During Phase 1 of the experiment, no patient reported any significant symptoms during flight. There were no significant changes in vital signs, and five participants required supplemental oxygen to maintain saturations greater than 88%. Oxygen saturation did not change with exercise. On chest x-ray, the average baseline pneumothorax size was 4.5 mm; at altitude, it was 10 mm. On the follow-up chest x-ray, there was no significant size difference as compared to the baseline chest x-ray done before the flight. Interestingly, patients who started with an O2 saturation of >93–94% did not require supplemental oxygen, while those in the lower 90s mostly did. These lower saturations can be explained by the fact that many of the patients also had concomitant rib fractures, pulmonary contusions, or laparotomies, which would adversely affect their pulmonary function.

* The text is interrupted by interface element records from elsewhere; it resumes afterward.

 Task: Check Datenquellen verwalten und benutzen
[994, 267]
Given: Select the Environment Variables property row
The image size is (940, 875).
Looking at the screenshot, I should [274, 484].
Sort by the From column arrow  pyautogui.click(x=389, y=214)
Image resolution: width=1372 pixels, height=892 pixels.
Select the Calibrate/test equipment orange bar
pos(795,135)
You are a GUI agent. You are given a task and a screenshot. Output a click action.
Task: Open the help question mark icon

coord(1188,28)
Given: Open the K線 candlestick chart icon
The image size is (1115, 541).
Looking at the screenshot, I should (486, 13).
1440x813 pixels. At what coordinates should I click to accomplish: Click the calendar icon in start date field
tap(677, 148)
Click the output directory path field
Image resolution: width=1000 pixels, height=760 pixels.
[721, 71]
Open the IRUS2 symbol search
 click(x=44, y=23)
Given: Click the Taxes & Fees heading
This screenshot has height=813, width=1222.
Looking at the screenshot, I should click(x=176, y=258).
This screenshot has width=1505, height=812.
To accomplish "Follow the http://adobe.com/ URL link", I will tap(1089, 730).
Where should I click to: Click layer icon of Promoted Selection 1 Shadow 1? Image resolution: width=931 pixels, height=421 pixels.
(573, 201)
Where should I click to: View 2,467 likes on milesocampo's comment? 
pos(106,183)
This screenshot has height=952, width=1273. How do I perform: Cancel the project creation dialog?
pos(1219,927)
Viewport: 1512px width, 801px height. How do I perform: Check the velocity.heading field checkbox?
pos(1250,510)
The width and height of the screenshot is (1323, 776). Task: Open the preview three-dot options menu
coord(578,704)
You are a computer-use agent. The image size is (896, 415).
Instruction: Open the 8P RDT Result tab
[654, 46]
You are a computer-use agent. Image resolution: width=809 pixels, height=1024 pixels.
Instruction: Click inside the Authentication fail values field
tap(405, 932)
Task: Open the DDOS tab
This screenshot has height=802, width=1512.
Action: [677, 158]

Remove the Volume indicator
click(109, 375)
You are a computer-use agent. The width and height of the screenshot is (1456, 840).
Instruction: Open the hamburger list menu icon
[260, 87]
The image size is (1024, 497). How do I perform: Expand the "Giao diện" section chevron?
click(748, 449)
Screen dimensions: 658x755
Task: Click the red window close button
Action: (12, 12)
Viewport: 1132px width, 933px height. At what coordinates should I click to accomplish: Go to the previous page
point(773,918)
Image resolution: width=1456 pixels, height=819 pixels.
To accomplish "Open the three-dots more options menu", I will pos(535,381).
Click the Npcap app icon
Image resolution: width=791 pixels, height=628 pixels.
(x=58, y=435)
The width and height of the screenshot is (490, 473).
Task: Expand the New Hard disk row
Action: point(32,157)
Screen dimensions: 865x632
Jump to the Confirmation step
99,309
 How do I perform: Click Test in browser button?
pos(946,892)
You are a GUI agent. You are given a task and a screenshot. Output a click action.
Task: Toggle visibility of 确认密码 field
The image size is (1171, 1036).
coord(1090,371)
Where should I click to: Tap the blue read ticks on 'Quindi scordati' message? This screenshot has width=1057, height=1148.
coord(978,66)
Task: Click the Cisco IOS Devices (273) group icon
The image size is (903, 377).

During Phase 2 of the experiment, one patient reported mild transient chest pain during his exercise challenge, which was believed to be secondary to rib fractures. There were no significant changes to the patient’s vital signs during the study. Oxygen saturations did drop on average from 96% to 89% during exercise, but oxygen supplementation levels did not change. The average baseline size of the pneumothorax in this group was 3.2 mm; it was 8.7 mm at altitude. Four patients did not have a visible pneumothorax at baseline, but three patients developed one at altitude. No patients developed tension physiology or required any intervention during this experiment. Chest x-ray after the Phase 2 “flight” showed no difference compared to the baseline. The limitation of the study is that it was performed at altitude at the Murray Center and had a small group of subjects. Still, while 25% of the study’s participants did require supplemental oxygen at a simulated cruising altitude, there did not appear to be the drastic effects from pneumothorax expansion that one might expect. This also possibly suggests that underlying pulmonary function (as expressed by O2 saturation) might be more important than the presence of a pneumothorax in decisions about clearing a patient for flight. What would still need to be teased out from this experiment is whether the transient exercise hypoxemia seen in Phase 2 was related to pneumothorax expansion or the absolute altitude to which the patients were exposed.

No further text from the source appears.